→ **WHAT NEEDS TO BE DONE**:
A word-for-word copy of the entries is the only acceptable reply.

START DATA FOR THIS EXERCISE

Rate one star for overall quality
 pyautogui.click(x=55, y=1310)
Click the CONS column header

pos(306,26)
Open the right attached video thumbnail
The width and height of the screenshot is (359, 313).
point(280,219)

END DATA FOR THIS EXERCISE

→ **ANSWER SECTION**:
Rate one star for overall quality
 pyautogui.click(x=55, y=1310)
Click the CONS column header

pos(306,26)
Open the right attached video thumbnail
The width and height of the screenshot is (359, 313).
point(280,219)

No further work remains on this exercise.